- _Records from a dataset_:
+-------+
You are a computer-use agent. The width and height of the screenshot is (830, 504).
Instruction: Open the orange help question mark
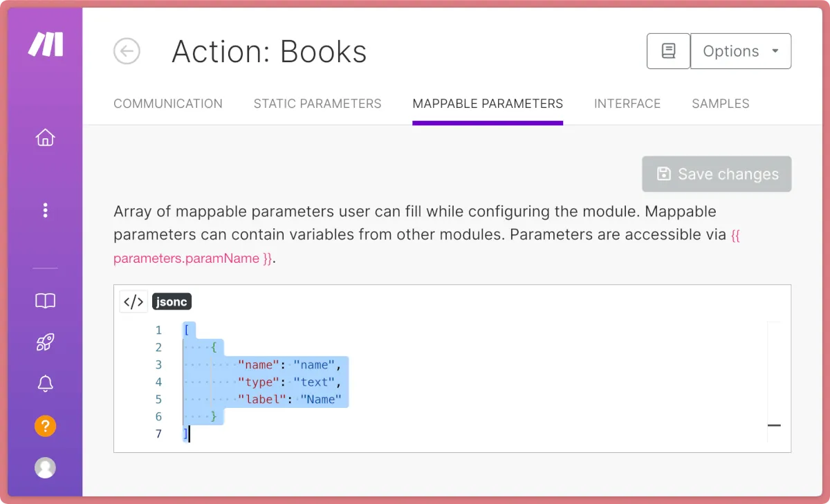point(45,426)
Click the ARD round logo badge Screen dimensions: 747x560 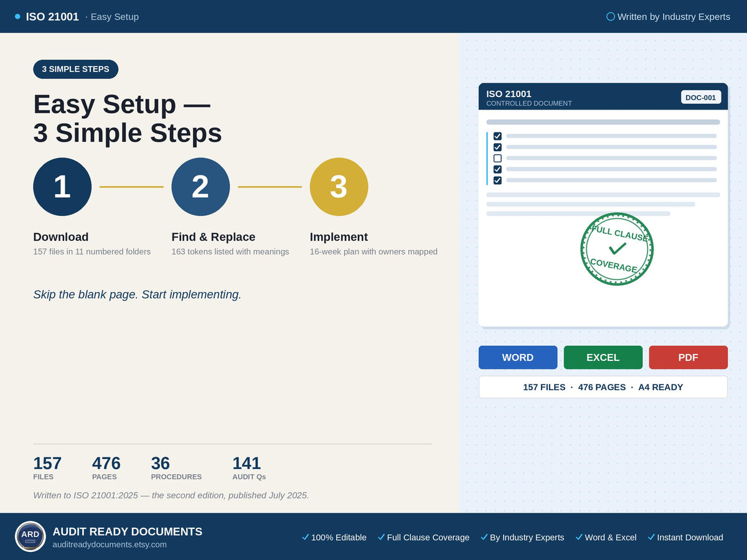pos(31,536)
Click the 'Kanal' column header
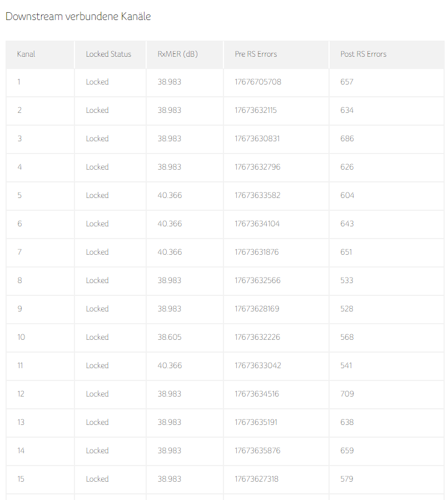The height and width of the screenshot is (500, 448). [26, 54]
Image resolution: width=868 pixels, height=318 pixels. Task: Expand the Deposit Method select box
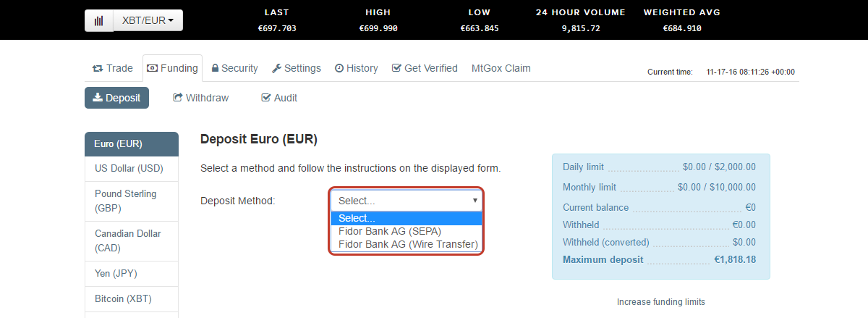coord(407,201)
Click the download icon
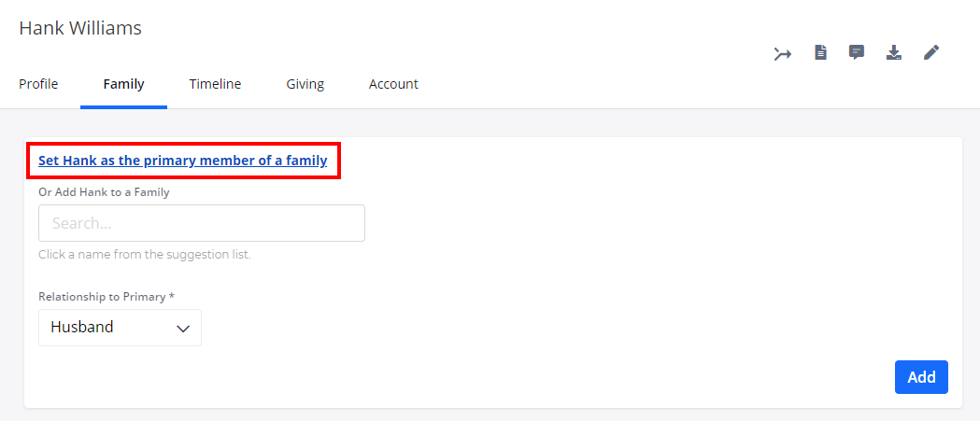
+-------+
- _Exercise description_:
In the data above, find the line containing "Image resolution: width=868"; from there, please write out each line through the end, exactly, with the pictures omitted.

- _Answer space_:
Image resolution: width=868 pixels, height=318 pixels. Task: Expand the Deposit Method select box
coord(407,201)
Click the download icon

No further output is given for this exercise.